WHO Expands TB Diagnostic Toolkit with Point-of-Care Tests, Tongue Swabs, and Sample Pooling

The World Health Organization’s latest Module 3: Diagnosis guidance marks a decisive shift toward decentralizing tuberculosis testing. By endorsing near‑point‑of‑care nucleic acid amplification tests, the agency aims to bring molecular results from centralized labs into community clinics, cutting turnaround times from days to hours. The inclusion of tongue‑swab specimens addresses a long‑standing bottleneck for patients who cannot expectorate sputum, while pooled sputum testing promises to stretch limited reagents and increase daily throughput. Together, these measures target the diagnostic gaps that have hampered global TB control efforts for decades.

In contrast, the United States continues to follow the Centers for Disease Control and Prevention’s risk‑based framework, which concentrates resources on high‑risk populations rather than universal screening. The CDC reported a 7.9 % rise in TB cases in 2024, reaching 10,388 infections, underscoring a modest but concerning resurgence. American laboratories therefore prioritize blood‑based interferon‑gamma release assays and targeted sputum NAATs, maintaining stringent confirmatory protocols to avoid overtreatment. This approach reflects the country’s lower disease prevalence and the need to balance cost with clinical yield.

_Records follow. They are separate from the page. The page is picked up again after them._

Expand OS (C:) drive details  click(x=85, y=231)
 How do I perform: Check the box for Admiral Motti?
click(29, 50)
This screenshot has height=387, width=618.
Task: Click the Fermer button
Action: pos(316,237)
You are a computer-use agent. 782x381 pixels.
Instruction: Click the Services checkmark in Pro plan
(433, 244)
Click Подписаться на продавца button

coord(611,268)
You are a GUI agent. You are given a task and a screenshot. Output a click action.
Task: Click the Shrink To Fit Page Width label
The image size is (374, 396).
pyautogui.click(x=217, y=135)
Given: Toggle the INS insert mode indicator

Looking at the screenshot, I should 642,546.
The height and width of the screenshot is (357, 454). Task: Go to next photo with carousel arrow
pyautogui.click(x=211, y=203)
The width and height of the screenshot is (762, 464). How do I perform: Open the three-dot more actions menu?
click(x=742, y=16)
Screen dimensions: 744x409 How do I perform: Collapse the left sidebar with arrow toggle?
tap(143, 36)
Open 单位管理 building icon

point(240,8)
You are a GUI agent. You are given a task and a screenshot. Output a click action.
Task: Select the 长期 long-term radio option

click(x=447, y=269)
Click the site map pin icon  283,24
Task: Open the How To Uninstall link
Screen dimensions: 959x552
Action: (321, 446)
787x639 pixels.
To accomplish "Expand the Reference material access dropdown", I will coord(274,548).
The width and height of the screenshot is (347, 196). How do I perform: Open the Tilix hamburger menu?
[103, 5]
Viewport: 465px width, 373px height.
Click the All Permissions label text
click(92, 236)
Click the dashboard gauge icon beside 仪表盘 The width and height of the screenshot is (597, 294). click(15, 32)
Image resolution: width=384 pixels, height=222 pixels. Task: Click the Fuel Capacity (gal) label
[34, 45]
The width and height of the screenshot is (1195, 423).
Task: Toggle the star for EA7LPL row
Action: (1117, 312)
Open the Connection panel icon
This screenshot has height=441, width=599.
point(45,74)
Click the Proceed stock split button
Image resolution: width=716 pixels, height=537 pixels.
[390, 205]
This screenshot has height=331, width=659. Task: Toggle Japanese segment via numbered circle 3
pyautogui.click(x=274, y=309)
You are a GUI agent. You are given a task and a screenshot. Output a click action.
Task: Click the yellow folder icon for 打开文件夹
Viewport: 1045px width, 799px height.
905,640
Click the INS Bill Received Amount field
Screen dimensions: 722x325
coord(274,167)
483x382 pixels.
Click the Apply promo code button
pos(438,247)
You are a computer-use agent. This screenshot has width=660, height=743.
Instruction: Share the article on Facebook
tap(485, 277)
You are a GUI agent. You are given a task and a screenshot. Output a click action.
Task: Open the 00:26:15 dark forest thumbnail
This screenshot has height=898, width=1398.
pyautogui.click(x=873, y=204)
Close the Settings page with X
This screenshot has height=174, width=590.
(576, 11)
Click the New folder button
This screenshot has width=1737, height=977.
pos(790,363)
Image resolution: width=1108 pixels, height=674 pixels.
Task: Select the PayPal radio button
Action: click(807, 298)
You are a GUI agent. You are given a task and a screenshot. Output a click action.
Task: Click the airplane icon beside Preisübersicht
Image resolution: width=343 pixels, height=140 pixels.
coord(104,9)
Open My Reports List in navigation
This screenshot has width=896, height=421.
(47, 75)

For clinical laboratories, the divergent guidance creates both opportunities and strategic dilemmas. Vendors of portable NAAT platforms stand to gain market share in low‑resource settings, while U.S. labs may invest in workflow optimizations such as sample pooling only where cost‑benefit analyses justify it. Adoption of tongue‑swab protocols could streamline collection in outreach programs, but requires validation under local regulatory standards. Ultimately, the pace at which health systems integrate these WHO tools will influence global TB incidence trends and shape the competitive landscape for diagnostic manufacturers.